YOUR INSTRUCTIONS ->
Count the lines below that contain the word "beside", and state only that number.

Stored data entries
--------------------------------------------------

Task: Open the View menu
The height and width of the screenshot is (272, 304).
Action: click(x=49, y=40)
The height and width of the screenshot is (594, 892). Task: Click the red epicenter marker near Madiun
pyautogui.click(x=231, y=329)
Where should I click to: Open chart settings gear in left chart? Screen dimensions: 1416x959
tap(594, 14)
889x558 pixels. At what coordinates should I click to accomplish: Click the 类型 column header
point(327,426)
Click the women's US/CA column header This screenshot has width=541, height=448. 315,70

--------------------------------------------------

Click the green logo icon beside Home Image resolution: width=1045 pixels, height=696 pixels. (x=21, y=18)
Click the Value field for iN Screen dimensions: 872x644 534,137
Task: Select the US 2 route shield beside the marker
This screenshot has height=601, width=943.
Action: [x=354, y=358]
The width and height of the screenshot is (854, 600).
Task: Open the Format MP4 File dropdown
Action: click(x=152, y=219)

--------------------------------------------------

RESPONSE AREA ->
2